L’Organisation des Nations unies pour l’agriculture et l’alimentation (FAO) a récemment revu à la hausse ses prévisions pour la production mondiale de blé en 2016-2017. La production est en hausse en Inde, aux États-Unis et en Russie. Les céréales secondaires (orge, maïs, avoine, seigle) sont aussi appelées à augmenter, en raison de récoltes record aux États-Unis, en Argentine et en Inde. De façon générale, la production mondiale de céréales, tous produits confondus, devrait croître cette année de 1,5 %.

Sous l’angle de la sécurité alimentaire, c’est une bonne nouvelle. Mais pour les producteurs agricoles, ce ne sera peut-être pas le cas.

Toujours selon la FAO, tout est en place pour faire baisser les prix à un niveau record depuis six ans. Déjà, les prix à terme du blé et du maïs ont baissé de plus de 16 % depuis le début de l’année à la Bourse de Chicago. Actuellement, la faiblesse de notre dollar nous favorise. Combien de temps cela va-t-il durer?

Le marché des viandes vit un phénomène semblable. Toujours selon la FAO, la production mondiale de viande sera stable en 2016, avec une maigre augmentation de 0,2 %. La production devrait en effet augmenter aux États-Unis, en Europe, au Brésil, en Inde, au Mexique, au Canada et en Russie (+1,4 %), mais diminuer en Chine et en Australie. En Amérique du Nord, la production de porcs, notamment, surpasse légèrement la capacité d’abattage. C’est ce qui explique la chute récente des prix offerts aux producteurs. L’impact de la diarrhée épidémique porcine aux États-Unis s’estompe et la production est en hausse.

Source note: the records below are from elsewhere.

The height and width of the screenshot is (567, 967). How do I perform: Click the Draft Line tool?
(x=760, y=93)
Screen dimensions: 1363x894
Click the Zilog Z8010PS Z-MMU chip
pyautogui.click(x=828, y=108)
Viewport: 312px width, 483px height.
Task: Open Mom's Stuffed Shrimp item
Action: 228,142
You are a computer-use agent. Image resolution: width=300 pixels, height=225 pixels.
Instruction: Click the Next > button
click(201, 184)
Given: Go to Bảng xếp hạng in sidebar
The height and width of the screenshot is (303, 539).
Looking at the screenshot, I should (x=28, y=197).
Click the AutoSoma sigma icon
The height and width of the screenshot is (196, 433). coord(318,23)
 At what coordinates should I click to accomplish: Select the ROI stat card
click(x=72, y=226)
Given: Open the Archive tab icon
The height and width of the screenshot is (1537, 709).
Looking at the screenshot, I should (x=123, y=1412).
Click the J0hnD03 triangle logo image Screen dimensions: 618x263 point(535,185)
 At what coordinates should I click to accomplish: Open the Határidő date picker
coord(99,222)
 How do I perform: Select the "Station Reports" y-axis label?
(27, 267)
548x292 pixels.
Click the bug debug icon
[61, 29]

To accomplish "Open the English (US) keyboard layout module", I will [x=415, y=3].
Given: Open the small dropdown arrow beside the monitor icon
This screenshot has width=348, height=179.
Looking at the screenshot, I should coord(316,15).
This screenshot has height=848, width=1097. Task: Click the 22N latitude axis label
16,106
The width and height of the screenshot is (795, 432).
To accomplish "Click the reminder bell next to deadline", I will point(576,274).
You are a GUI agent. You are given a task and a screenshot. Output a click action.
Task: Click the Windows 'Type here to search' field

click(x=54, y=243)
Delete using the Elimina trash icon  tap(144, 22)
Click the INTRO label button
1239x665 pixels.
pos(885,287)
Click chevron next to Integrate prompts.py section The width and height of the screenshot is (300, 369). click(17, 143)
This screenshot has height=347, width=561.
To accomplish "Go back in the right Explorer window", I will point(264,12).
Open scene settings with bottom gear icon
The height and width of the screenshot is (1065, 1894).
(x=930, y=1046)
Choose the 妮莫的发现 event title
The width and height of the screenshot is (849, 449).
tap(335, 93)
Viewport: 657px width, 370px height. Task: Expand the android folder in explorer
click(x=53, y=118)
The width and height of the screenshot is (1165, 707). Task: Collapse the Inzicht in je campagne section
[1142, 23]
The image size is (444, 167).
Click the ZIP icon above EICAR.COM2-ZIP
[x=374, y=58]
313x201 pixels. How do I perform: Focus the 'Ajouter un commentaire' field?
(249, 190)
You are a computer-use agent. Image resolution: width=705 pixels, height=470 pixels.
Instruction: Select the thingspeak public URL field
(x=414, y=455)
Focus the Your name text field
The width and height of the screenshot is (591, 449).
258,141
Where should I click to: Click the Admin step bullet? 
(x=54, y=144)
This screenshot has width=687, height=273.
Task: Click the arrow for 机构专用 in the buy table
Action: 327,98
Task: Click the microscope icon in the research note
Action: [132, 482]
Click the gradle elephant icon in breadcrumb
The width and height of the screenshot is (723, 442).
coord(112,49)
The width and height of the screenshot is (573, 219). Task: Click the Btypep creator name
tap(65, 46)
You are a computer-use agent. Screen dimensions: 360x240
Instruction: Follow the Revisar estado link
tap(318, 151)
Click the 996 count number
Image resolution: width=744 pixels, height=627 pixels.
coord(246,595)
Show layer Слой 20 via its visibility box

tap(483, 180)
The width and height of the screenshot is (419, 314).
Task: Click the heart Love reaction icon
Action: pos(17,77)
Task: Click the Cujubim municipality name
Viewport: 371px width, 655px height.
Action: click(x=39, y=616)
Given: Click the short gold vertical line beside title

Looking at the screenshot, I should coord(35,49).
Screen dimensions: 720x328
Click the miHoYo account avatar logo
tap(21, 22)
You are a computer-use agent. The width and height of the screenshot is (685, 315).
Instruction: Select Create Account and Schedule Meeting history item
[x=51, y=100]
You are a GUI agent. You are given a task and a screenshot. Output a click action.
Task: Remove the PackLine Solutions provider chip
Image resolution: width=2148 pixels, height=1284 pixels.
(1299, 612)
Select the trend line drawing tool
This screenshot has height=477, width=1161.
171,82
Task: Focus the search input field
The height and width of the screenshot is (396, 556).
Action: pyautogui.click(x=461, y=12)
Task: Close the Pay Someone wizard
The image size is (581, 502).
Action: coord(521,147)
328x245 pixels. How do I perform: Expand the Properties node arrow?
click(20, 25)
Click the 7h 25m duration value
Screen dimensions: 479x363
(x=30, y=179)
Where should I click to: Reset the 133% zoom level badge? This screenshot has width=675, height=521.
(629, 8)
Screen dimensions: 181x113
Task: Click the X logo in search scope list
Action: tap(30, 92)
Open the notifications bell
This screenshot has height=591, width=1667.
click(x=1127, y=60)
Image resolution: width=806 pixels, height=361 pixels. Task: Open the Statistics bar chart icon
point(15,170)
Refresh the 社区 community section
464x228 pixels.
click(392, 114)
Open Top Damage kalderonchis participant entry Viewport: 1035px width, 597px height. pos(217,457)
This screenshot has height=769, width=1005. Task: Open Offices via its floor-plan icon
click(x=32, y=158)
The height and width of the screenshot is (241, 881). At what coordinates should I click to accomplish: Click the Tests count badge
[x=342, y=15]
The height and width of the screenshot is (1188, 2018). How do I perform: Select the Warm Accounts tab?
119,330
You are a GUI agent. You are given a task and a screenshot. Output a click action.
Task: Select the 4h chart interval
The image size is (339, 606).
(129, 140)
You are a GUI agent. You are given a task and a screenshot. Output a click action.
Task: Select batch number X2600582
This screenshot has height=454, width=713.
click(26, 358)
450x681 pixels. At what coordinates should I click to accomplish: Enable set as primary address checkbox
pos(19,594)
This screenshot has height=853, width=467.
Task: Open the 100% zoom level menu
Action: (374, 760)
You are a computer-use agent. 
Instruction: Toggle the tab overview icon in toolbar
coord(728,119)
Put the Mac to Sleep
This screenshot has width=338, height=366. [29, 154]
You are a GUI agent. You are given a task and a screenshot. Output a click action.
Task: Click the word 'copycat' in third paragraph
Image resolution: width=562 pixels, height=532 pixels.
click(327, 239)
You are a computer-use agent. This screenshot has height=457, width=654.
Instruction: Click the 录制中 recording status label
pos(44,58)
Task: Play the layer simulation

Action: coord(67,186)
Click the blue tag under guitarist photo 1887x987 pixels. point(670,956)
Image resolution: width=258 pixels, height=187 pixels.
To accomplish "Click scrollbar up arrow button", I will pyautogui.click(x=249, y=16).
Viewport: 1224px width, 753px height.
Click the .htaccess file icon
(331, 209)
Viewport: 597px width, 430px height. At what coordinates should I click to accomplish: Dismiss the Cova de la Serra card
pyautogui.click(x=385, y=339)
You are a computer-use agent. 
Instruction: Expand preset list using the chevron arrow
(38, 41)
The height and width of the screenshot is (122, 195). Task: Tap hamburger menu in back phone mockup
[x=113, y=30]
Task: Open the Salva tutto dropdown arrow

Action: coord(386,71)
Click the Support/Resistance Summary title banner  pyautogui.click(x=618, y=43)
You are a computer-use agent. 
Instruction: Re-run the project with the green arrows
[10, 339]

Comme l’indiquait la semaine dernière le président des Éleveurs de porcs du Québec, David Boissonneault, « l’environnement d’affaires de la production porcine est loin d’être propice à l’investissement. Les retards, notamment dans l’amélioration des bâtiments et des équipements, prennent des proportions plus qu’inquiétantes [-53 % entre 2007 et 2013]. De plus, la chute des prix du porc et les perspectives peu encourageantes des prochains mois renforcent ce climat de morosité […] Plusieurs fermes, notamment des entreprises indépendantes, sont prêtes à faire le choix à court terme de quitter la production porcine ».

Le prix des denrées agricoles fluctue selon l’offre et la demande. En ce sens, elles ne diffèrent pas des autres produits de consommation. La différence, c’est que les denrées agricoles sont essentielles à la survie des humains et qu’un léger déficit de l’offre entraîne une forte augmentation des prix. Rappelons-nous les émeutes de la faim en 2008. À l’inverse, un léger surplus de production entraîne une baisse importante des prix, car les denrées agricoles sont périssables et ajuster la production à la demande prend du temps. Ce phénomène économique propre à l’agriculture, identifié dès les années 1930, est appelé le « problème agricole ». Il explique la nécessité, pour les gouvernements, d’intervenir en agriculture avec des programmes de partage des risques adaptés à chaque secteur.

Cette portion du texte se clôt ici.